Applied Quantum Mechanics and Semi Conductor Devices Syllabus

Applied Quantum Mechanics and Semi Conductor Devices
1st sem MSc Electronics & Telecommunication Tech, Gauhati University Detail Syllabus

A) Applied Quantum mechanics (50 marks)
Historical Developments of Quantum mechanics (QM), importance of QM in Electronics.
Experimental verification of de Broglie hypothesis, concept of wave packet and wave function, uncertainty principle and its applications (5 marks).
Schrödinger wave equation, probability density current, Free electrons, 1D & 3D space, electrons confined to a bounded region of space: 1D and 3D rigid potential box, quantum confinement, degenerate and non-degenerate energy levels; Transmission and reflection of unbounded states: potential step and impedance matching (15 marks)..
Particle tunneling, Tunnel diode, electron tunneling limit to reduction in size of CMOS transistor, concept of resonant tunneling, double barrier resonant tunneling diode, heterostructure bipolar transistor with resonant tunnel – barrier (15 marks)..
Electrons subject to periodic potential: Band theory of solids, concept of effective mass & holes; Density of states (DOS) in bulk semiconductor, brief idea of DOS in low dimensional semiconductor structure, concept of quantum conductance (15 marks)..
B) Semiconductor Devices (50 marks)
Semiconductors: Direct and indirect semiconductors, energy bands in intrinsic and extrinsic semiconductors, law of mass action; density of states, Fermi Dirac distribution function, carrier statistics; carrier transport phenomena – drift and diffusion currents, Einstein’s relationship, carrier scattering, generation and recombination processes (10 marks) .
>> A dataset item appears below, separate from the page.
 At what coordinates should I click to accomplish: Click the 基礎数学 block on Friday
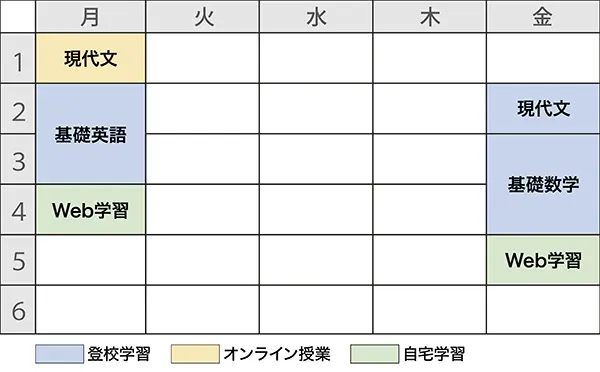click(543, 184)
Junction diodes: Homojunctions and hetero-junctions, device structure of junction diode, different doping profiles of pn-junction; Energy band diagram of pn-juction diode, built-in potential and depletion width of uniformly doped step and one sided junction under thermal equilibrium and biased conditions, diode equation, I-V characteristics of diode and thermal effect, breakdown mechanisms in junction diodes; operation of Zener diode, tunnel diode, Schottky diode, varactor diode, basics of light emitting diodes and photodiodes. Diode circuits: equivalent models of diode, AC & DC circuits containing diodes – rectifier circuits, DC voltage regulator, clipping and clamping circuits. Switching response of signal diodes and power diodes, study of diode datasheets (10 marks).
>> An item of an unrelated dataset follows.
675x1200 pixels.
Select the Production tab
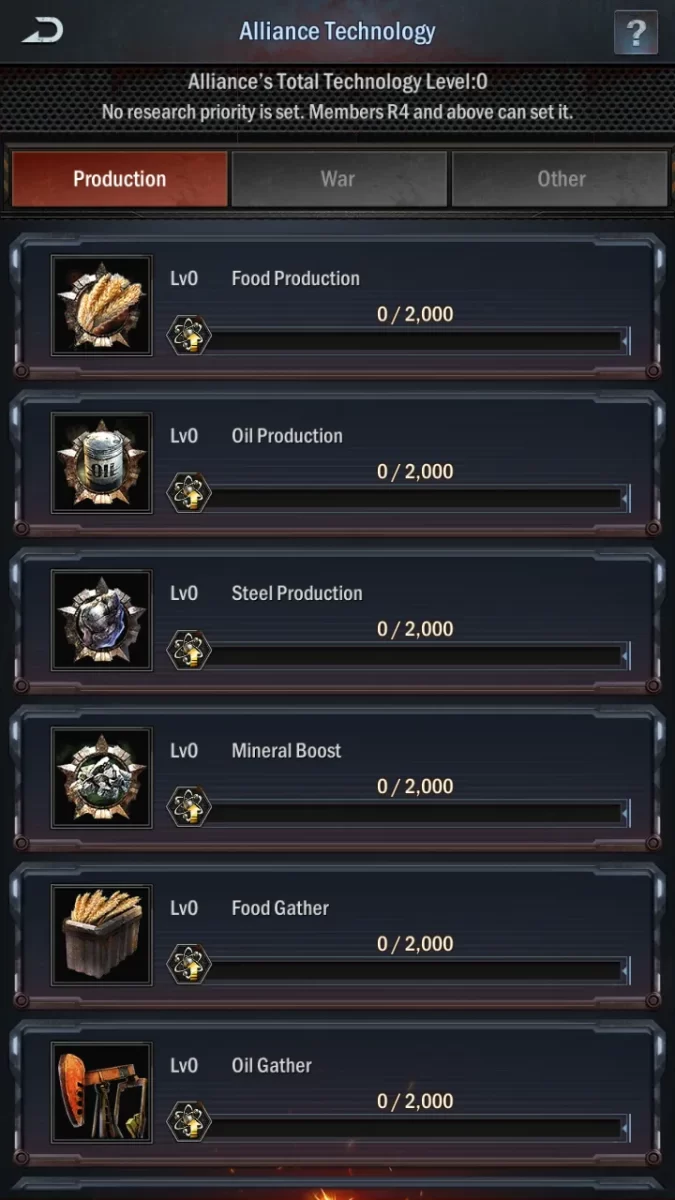pyautogui.click(x=119, y=179)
Bipolar Junction Transistor: Device structure of pnp and npn transistors, detailed analysis of current flow in BJT, I-V characteristic curves for BJT in CE, CB and CC configurations, determination of h-parameters from I-V curves, small signal equivalent circuit of BJT, leakage current, base-width modulation, breakdown phenomena, thermal effects; a & b cut off frequencies, basics of phototransistor and hetero-junction BJT. Basic BJT circuits: DC load line & bias point, biasing schemes – fixed current   bias, collector to base bias, emitter current bias, potential divider bias; Bias stability factor; basic BJT circuits for signal amplification, frequency response of BJT amplifiers, study of BJT datasheets (10 marks).
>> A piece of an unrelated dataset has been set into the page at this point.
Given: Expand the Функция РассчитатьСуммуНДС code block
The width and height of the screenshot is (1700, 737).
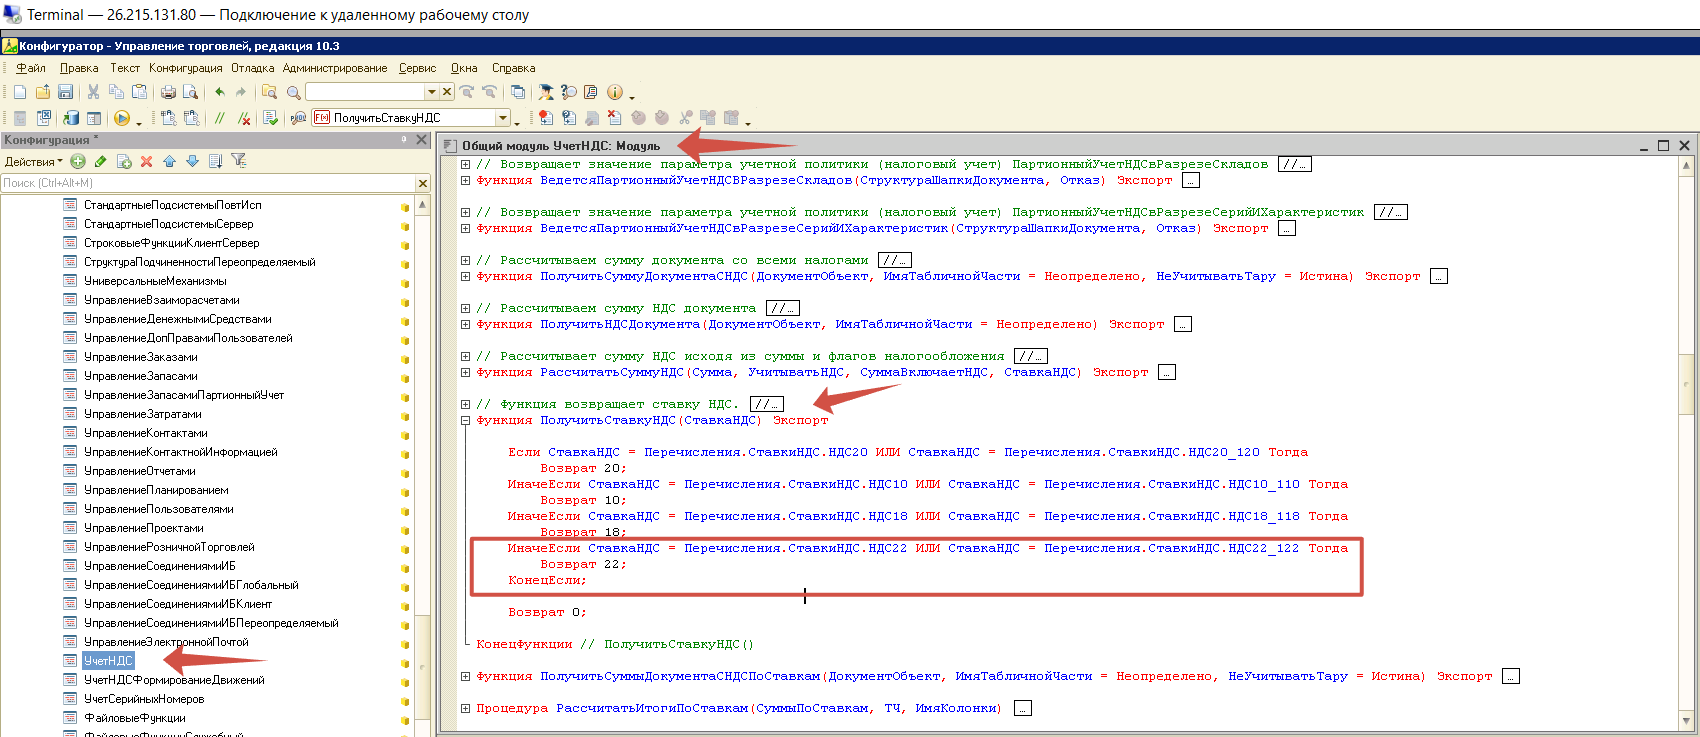Looking at the screenshot, I should [465, 372].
Field Effect Transistors -JFET and MOSFET physics: Device structure of n-channel and p-channel Junction Field Effect Transistor (JFET); detailed analysis of current flow, linear and saturation regions of I-V characteristics, pinch off voltage, equation of drain current, channel length modulation. Device structure of n-channel and p-channel Metal Oxide Semiconductor Field Effect Transistor (MOSFET), enhancement and depletion type MOSFETs; detailed analysis of current flow, channel accumulation and inversion states, threshold voltage, sub-threshold, linear and saturation regions of I-V characteristics, channel length modulation, channel pinch off, equation of drain current; Basic JFET & MOSFET circuits: DC load line & bias point, biasing schemes, basic circuits for signal amplification, small signal AC equivalent circuits of JFET and MOSFET, frequency response of MOSFET/JFET amplifiers, Study of JFET & MOSFET datasheets (10 marks).
Basics of negative and positive feedback in amplifier: General theory of positive and negative feedback, Barkhausen criterion; Open loop and close loop gain, negative Feedback topologies and their effects on amplifier characteristics, positive feedback in oscillator circuits (5 marks).
Basics of operational amplifier (OP-AMP): Ideal and real characteristics of OP-AMP; internal building blocks of OP-AMP, comparison between BJT and FET based OP-AMPs; frequency response and gain of OP-AMP in open loop and closed loop, frequency compensation in OP-AMP; Basic OP-AMP circuits: non inverting & inverting amplifiers, comparators, adder, subtractor, log amplifier and oscillator circuits, active filters using OP-AMP, OP-AMP datasheets(5 marks).